- [Instructions for the task]:
Every record must appear in the response exactly as given.

- [Data under study]:

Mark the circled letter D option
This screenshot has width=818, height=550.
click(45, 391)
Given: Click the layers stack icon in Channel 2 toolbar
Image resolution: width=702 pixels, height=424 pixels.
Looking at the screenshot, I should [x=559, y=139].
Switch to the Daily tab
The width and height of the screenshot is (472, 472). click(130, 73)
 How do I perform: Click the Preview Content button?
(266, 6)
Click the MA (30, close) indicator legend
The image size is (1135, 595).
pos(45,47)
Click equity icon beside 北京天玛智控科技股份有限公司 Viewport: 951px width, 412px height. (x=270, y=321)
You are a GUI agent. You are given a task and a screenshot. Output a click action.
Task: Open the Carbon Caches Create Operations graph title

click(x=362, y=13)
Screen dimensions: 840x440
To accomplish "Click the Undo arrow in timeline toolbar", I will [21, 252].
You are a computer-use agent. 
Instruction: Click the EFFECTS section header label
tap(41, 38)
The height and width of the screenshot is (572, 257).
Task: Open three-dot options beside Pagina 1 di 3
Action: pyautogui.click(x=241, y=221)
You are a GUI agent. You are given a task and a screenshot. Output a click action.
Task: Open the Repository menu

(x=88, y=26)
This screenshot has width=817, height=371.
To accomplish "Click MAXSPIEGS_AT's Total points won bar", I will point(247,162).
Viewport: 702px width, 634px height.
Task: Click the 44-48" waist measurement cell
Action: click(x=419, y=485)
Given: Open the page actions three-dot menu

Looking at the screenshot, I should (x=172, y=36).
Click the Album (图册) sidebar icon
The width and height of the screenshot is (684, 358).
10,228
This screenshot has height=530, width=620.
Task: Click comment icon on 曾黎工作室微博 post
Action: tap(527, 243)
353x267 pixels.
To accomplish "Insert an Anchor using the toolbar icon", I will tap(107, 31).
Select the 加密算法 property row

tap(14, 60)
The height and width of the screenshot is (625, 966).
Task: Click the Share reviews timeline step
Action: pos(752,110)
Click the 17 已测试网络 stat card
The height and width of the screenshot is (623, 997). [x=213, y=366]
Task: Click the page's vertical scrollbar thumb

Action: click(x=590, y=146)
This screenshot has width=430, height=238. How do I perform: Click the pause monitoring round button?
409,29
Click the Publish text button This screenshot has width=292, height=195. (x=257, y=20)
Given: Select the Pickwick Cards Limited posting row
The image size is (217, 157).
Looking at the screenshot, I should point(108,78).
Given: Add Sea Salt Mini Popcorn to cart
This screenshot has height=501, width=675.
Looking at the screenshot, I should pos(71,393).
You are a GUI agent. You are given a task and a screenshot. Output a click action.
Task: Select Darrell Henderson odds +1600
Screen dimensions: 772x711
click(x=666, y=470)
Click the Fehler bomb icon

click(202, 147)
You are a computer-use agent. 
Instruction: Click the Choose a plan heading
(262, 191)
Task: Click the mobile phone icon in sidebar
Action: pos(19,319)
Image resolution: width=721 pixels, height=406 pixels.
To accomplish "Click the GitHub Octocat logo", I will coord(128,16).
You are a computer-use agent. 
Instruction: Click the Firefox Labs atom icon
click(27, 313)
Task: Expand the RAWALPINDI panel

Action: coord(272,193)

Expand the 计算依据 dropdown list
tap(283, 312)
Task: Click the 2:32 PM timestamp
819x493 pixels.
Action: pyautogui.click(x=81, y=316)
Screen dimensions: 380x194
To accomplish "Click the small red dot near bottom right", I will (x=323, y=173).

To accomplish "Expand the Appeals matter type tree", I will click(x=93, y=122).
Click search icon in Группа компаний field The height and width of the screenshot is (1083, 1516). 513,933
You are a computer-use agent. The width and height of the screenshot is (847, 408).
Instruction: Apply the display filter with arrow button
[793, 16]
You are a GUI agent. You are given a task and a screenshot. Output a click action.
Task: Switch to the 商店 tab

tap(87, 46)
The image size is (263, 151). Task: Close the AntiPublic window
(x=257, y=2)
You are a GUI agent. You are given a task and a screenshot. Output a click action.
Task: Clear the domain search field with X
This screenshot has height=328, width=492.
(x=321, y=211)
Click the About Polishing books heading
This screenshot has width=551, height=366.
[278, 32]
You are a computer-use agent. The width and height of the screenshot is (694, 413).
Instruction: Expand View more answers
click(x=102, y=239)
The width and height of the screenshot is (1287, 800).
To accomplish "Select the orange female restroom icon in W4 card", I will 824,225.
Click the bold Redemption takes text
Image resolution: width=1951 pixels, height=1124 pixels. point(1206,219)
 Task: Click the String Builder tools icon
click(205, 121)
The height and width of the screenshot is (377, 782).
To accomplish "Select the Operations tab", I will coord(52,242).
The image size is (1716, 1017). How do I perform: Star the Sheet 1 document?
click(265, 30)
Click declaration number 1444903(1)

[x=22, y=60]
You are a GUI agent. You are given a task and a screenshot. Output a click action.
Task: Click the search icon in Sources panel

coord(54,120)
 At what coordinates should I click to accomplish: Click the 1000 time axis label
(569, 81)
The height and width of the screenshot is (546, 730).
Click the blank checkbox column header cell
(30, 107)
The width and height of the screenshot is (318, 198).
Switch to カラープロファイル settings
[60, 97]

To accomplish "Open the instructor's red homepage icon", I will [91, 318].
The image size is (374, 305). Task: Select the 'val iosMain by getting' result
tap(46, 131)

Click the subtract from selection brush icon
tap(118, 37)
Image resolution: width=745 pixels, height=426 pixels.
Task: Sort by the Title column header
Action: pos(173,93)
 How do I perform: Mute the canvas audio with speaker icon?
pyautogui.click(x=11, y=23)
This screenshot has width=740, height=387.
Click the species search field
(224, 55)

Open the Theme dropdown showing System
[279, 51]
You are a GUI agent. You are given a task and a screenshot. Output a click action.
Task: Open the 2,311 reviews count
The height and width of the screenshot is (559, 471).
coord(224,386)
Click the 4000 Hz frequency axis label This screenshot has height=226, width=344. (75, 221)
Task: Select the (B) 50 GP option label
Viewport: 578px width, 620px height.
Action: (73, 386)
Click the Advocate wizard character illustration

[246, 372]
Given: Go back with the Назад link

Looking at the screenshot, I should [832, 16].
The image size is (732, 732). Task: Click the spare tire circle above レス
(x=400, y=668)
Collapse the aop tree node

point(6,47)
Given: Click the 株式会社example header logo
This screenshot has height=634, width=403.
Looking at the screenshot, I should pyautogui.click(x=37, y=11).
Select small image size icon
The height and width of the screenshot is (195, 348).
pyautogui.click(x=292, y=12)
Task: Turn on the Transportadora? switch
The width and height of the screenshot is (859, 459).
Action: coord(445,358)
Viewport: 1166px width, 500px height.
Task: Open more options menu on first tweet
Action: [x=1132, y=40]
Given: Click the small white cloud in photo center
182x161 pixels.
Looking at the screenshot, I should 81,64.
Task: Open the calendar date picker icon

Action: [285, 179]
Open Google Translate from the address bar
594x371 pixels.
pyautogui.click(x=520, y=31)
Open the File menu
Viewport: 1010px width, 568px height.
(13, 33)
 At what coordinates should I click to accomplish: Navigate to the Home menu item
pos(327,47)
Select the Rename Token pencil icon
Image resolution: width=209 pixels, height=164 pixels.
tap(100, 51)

- [Exercise output]:
Mark the circled letter D option
This screenshot has width=818, height=550.
click(45, 391)
Given: Click the layers stack icon in Channel 2 toolbar
Image resolution: width=702 pixels, height=424 pixels.
Looking at the screenshot, I should [x=559, y=139].
Switch to the Daily tab
The width and height of the screenshot is (472, 472). click(130, 73)
 How do I perform: Click the Preview Content button?
(266, 6)
Click the MA (30, close) indicator legend
The image size is (1135, 595).
pos(45,47)
Click equity icon beside 北京天玛智控科技股份有限公司 Viewport: 951px width, 412px height. (x=270, y=321)
You are a GUI agent. You are given a task and a screenshot. Output a click action.
Task: Open the Carbon Caches Create Operations graph title

click(x=362, y=13)
Screen dimensions: 840x440
To accomplish "Click the Undo arrow in timeline toolbar", I will [21, 252].
You are a computer-use agent. 
Instruction: Click the EFFECTS section header label
tap(41, 38)
The height and width of the screenshot is (572, 257).
Task: Open three-dot options beside Pagina 1 di 3
Action: pyautogui.click(x=241, y=221)
You are a GUI agent. You are given a task and a screenshot. Output a click action.
Task: Open the Repository menu

(x=88, y=26)
This screenshot has width=817, height=371.
To accomplish "Click MAXSPIEGS_AT's Total points won bar", I will point(247,162).
Viewport: 702px width, 634px height.
Task: Click the 44-48" waist measurement cell
Action: click(x=419, y=485)
Given: Open the page actions three-dot menu

Looking at the screenshot, I should (x=172, y=36).
Click the Album (图册) sidebar icon
The width and height of the screenshot is (684, 358).
10,228
This screenshot has height=530, width=620.
Task: Click comment icon on 曾黎工作室微博 post
Action: tap(527, 243)
353x267 pixels.
To accomplish "Insert an Anchor using the toolbar icon", I will tap(107, 31).
Select the 加密算法 property row

tap(14, 60)
The height and width of the screenshot is (625, 966).
Task: Click the Share reviews timeline step
Action: pos(752,110)
Click the 17 已测试网络 stat card
The height and width of the screenshot is (623, 997). [x=213, y=366]
Task: Click the page's vertical scrollbar thumb

Action: click(x=590, y=146)
This screenshot has width=430, height=238. How do I perform: Click the pause monitoring round button?
409,29
Click the Publish text button This screenshot has width=292, height=195. (x=257, y=20)
Given: Select the Pickwick Cards Limited posting row
The image size is (217, 157).
Looking at the screenshot, I should point(108,78).
Given: Add Sea Salt Mini Popcorn to cart
This screenshot has height=501, width=675.
Looking at the screenshot, I should pos(71,393).
You are a GUI agent. You are given a task and a screenshot. Output a click action.
Task: Select Darrell Henderson odds +1600
Screen dimensions: 772x711
click(x=666, y=470)
Click the Fehler bomb icon

click(202, 147)
You are a computer-use agent. 
Instruction: Click the Choose a plan heading
(262, 191)
Task: Click the mobile phone icon in sidebar
Action: pos(19,319)
Image resolution: width=721 pixels, height=406 pixels.
To accomplish "Click the GitHub Octocat logo", I will coord(128,16).
You are a computer-use agent. 
Instruction: Click the Firefox Labs atom icon
click(27, 313)
Task: Expand the RAWALPINDI panel

Action: coord(272,193)

Expand the 计算依据 dropdown list
tap(283, 312)
Task: Click the 2:32 PM timestamp
819x493 pixels.
Action: pyautogui.click(x=81, y=316)
Screen dimensions: 380x194
To accomplish "Click the small red dot near bottom right", I will (x=323, y=173).

To accomplish "Expand the Appeals matter type tree", I will click(x=93, y=122).
Click search icon in Группа компаний field The height and width of the screenshot is (1083, 1516). 513,933
You are a computer-use agent. The width and height of the screenshot is (847, 408).
Instruction: Apply the display filter with arrow button
[793, 16]
You are a GUI agent. You are given a task and a screenshot. Output a click action.
Task: Switch to the 商店 tab

tap(87, 46)
The image size is (263, 151). Task: Close the AntiPublic window
(x=257, y=2)
You are a GUI agent. You are given a task and a screenshot. Output a click action.
Task: Clear the domain search field with X
This screenshot has height=328, width=492.
(x=321, y=211)
Click the About Polishing books heading
This screenshot has width=551, height=366.
[278, 32]
You are a computer-use agent. The width and height of the screenshot is (694, 413).
Instruction: Expand View more answers
click(x=102, y=239)
The width and height of the screenshot is (1287, 800).
To accomplish "Select the orange female restroom icon in W4 card", I will 824,225.
Click the bold Redemption takes text
Image resolution: width=1951 pixels, height=1124 pixels. point(1206,219)
 Task: Click the String Builder tools icon
click(205, 121)
The height and width of the screenshot is (377, 782).
To accomplish "Select the Operations tab", I will coord(52,242).
The image size is (1716, 1017). How do I perform: Star the Sheet 1 document?
click(265, 30)
Click declaration number 1444903(1)

[x=22, y=60]
You are a GUI agent. You are given a task and a screenshot. Output a click action.
Task: Click the search icon in Sources panel

coord(54,120)
 At what coordinates should I click to accomplish: Click the 1000 time axis label
(569, 81)
The height and width of the screenshot is (546, 730).
Click the blank checkbox column header cell
(30, 107)
The width and height of the screenshot is (318, 198).
Switch to カラープロファイル settings
[60, 97]

To accomplish "Open the instructor's red homepage icon", I will [91, 318].
The image size is (374, 305). Task: Select the 'val iosMain by getting' result
tap(46, 131)

Click the subtract from selection brush icon
tap(118, 37)
Image resolution: width=745 pixels, height=426 pixels.
Task: Sort by the Title column header
Action: pos(173,93)
 How do I perform: Mute the canvas audio with speaker icon?
pyautogui.click(x=11, y=23)
This screenshot has width=740, height=387.
Click the species search field
(224, 55)

Open the Theme dropdown showing System
[279, 51]
You are a GUI agent. You are given a task and a screenshot. Output a click action.
Task: Open the 2,311 reviews count
The height and width of the screenshot is (559, 471).
coord(224,386)
Click the 4000 Hz frequency axis label This screenshot has height=226, width=344. (75, 221)
Task: Select the (B) 50 GP option label
Viewport: 578px width, 620px height.
Action: (73, 386)
Click the Advocate wizard character illustration

[246, 372]
Given: Go back with the Назад link

Looking at the screenshot, I should [832, 16].
The image size is (732, 732). Task: Click the spare tire circle above レス
(x=400, y=668)
Collapse the aop tree node

point(6,47)
Given: Click the 株式会社example header logo
This screenshot has height=634, width=403.
Looking at the screenshot, I should pyautogui.click(x=37, y=11).
Select small image size icon
The height and width of the screenshot is (195, 348).
pyautogui.click(x=292, y=12)
Task: Turn on the Transportadora? switch
The width and height of the screenshot is (859, 459).
Action: coord(445,358)
Viewport: 1166px width, 500px height.
Task: Open more options menu on first tweet
Action: [x=1132, y=40]
Given: Click the small white cloud in photo center
182x161 pixels.
Looking at the screenshot, I should 81,64.
Task: Open the calendar date picker icon

Action: [285, 179]
Open Google Translate from the address bar
594x371 pixels.
pyautogui.click(x=520, y=31)
Open the File menu
Viewport: 1010px width, 568px height.
(13, 33)
 At what coordinates should I click to accomplish: Navigate to the Home menu item
pos(327,47)
Select the Rename Token pencil icon
Image resolution: width=209 pixels, height=164 pixels.
tap(100, 51)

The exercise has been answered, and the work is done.